# cluster

Class: gmdistribution

Construct clusters from Gaussian mixture distribution

## Syntax

`idx = cluster(obj,X)[idx,nlogl] = cluster(obj,X)[idx,nlogl,P] = cluster(obj,X)[idx,nlogl,P,logpdf] = cluster(obj,X)[idx,nlogl,P,logpdf,M] = cluster(obj,X)`

## Description

`idx = cluster(obj,X)` partitions data in the n-by-d matrix `X`, where n is the number of observations and d is the dimension of the data, into k clusters determined by the k components of the Gaussian mixture distribution defined by `obj`. `obj` is an object created by `gmdistribution` or `fitgmdist`. `idx` is an n-by-1 vector, where `idx(I)` is the cluster index of observation `I`. The cluster index gives the component with the largest posterior probability for the observation, weighted by the component probability.

 Note:   The data in `X` is typically the same as the data used to create the Gaussian mixture distribution defined by `obj`. Clustering with `cluster` is treated as a separate step, apart from density estimation. For `cluster` to provide meaningful clustering with new data, `X` should come from the same population as the data used to create `obj`.

`cluster` treats `NaN` values as missing data. Rows of `X` with `NaN` values are excluded from the partition.

`[idx,nlogl] = cluster(obj,X)` also returns `nlogl`, the negative log-likelihood of the data.

RAW DATA ::

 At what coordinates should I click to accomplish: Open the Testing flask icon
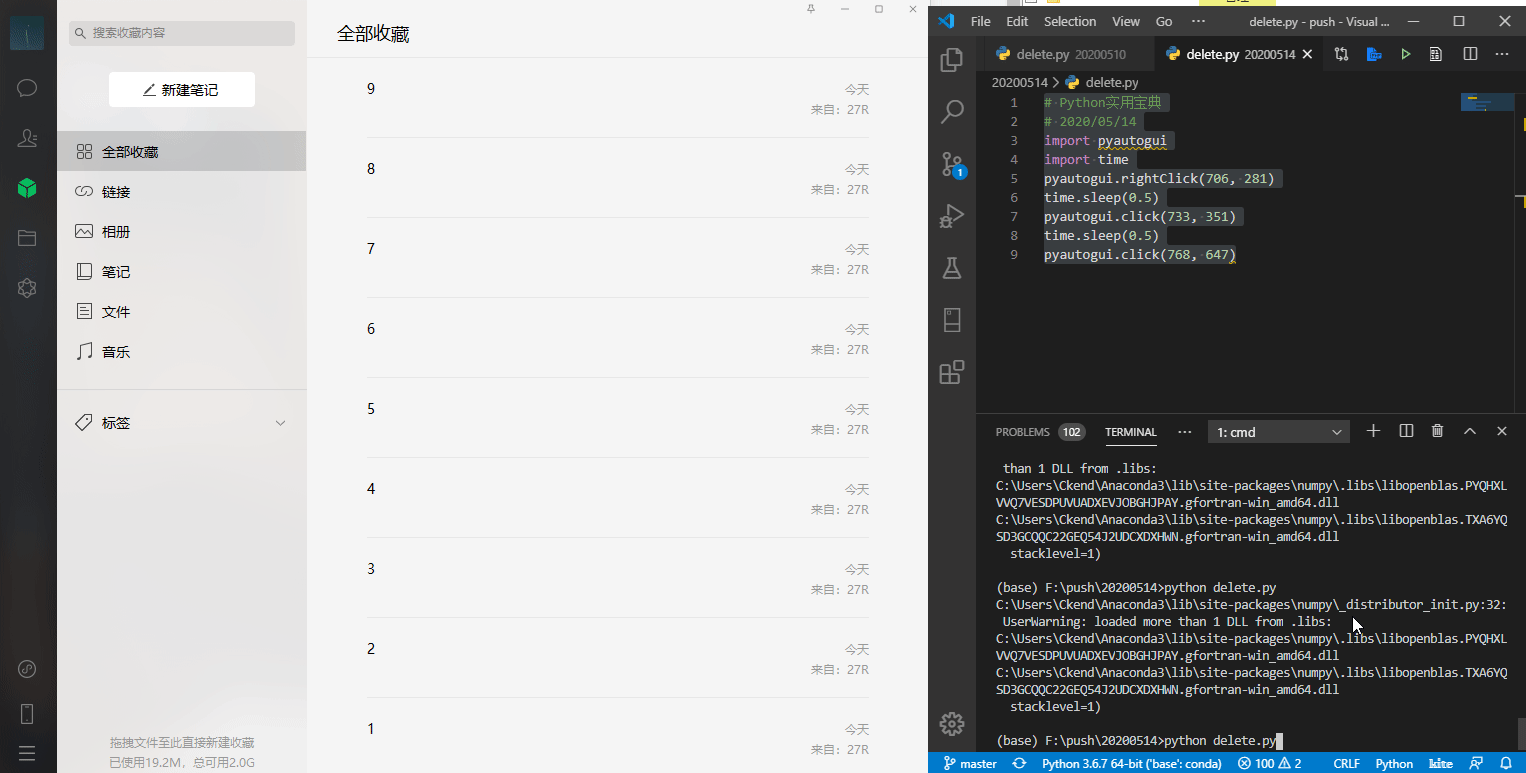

WHAT TO DO ::
1. In the gmdistribution cluster reference page, what happens to rows of X that contain NaN values?
2. Continue the gmdistribution cluster reference page from where it stops.
The material is separate from the gmdistribution cluster reference page and unrelated to it.

TASK-BY-TASK RESULTS ::
1. They are treated as missing data and excluded from the partition.

2.
`[idx,nlogl,P] = cluster(obj,X)` also returns the posterior probabilities of each component for each observation in the n-by-k matrix `P`. `P(I,J)` is the probability of component `J` given observation `I`.

`[idx,nlogl,P,logpdf] = cluster(obj,X)` also returns the n-by-1 vector `logpdf` containing the logarithm of the estimated probability density function for each observation. The density estimate for observation `I` is a sum over all components of the component density at `I` times the component probability.

`[idx,nlogl,P,logpdf,M] = cluster(obj,X)` also returns an n-by-k matrix `M` containing Mahalanobis distances in squared units. `M(I,J)` is the Mahalanobis distance of observation `I` from the mean of component `J`.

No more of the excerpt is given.